Me overwhelmed.
By the generosity of the many who have donated to my laptop fund. More to come on the whos and the thank yous as Marek does his tremendous volunteer job of tracking the laptop drive. My family and I are completely blown away by the kindness of the people who live in here/out here.
I've already catastrophized ahead, thinking of all the ways I could let everyone down: what if I get a new laptop and I can't write anymore, or what if I lose my mind and am committed and can't keep blogging, or what if I get a serious illness and don't have the energy to keep on, or what if we can't pull this two-independent-business-people household off and have to get an all consuming (read non-telecommuting) day job, and what if... what if... many worse things I'd be embarrassed to tell you.
I have fought my whole life to never be surprised. It is my biggest weapon of self defense--that hyper-anticipation of the pessimistic variety--just to protect myself from the ultimate surprise of loss. The one that knocks my knees out from under me every time.
My friend plans a surprise visit--or worse yet throw me a surprise birthday party--and rather than be delighted, I'm mostly in shock. I have no sense of balance, no frame of reference, as to how to handle delightful surprises.
It is obvious where this comes from. This is one I figured out a long time ago.
Recognition is another double-edge sword. It leaves me feeling somehow undeserving, and I'm just beginning to sort through that. How have I managed to be a behind-the-scenes star my entire life, and what might be different if I had dared--if I had been able to--step out front. Hit the spotlight.

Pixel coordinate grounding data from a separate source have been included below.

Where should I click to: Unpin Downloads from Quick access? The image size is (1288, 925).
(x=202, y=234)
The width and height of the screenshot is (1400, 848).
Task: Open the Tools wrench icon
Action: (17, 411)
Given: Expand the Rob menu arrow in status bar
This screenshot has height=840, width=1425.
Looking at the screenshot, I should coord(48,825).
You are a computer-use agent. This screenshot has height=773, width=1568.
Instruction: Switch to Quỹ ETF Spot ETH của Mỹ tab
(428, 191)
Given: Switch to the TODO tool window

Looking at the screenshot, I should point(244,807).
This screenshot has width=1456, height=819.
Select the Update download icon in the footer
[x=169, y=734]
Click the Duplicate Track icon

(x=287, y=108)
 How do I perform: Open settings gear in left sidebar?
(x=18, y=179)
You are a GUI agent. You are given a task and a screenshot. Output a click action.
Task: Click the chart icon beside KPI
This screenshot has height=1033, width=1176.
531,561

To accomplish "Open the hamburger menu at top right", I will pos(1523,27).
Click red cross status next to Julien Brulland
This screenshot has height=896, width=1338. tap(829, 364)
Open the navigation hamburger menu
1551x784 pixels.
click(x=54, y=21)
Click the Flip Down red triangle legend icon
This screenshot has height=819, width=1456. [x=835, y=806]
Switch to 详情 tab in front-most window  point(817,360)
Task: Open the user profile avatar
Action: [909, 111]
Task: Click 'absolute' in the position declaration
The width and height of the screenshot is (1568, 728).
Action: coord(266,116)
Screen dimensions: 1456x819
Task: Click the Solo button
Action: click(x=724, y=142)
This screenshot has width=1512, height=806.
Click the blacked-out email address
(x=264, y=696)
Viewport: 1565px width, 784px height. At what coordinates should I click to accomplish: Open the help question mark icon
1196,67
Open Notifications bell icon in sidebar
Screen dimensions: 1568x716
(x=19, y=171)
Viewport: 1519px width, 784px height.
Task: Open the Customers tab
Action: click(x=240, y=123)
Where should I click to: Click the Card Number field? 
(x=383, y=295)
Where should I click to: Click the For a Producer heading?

Blogging has given me a taste of what that might be like. People know a lot about me AND they still like my work. Some even like me. I don't stammer here or look for the right words; they just come. And if I don't get it right, I don't melt down.
Where am I going with this? I'm not sure. Sharing bits of neuroticism and the trauma that nurtured them, here and there as I go, as I figure it out.
I think that wounded people come here, to the blogspace, to work these things out in an environment that is safer than most. What makes it safer than most is that other wounded people are here reading what you say. Because if they weren't hurting, they'd be bored by now. For me at least, I am compelled to hang with you, to give in to that overwhelming urge that keeps us connecting here, keeps us reading and writing eachother healthy.
David Weinberger wrote that we are writing ourselves into existance. I don't think he thought of childhood trauma and the loss of self when he wrote that. But it has profound meaning if you view blogging through the lens of "self."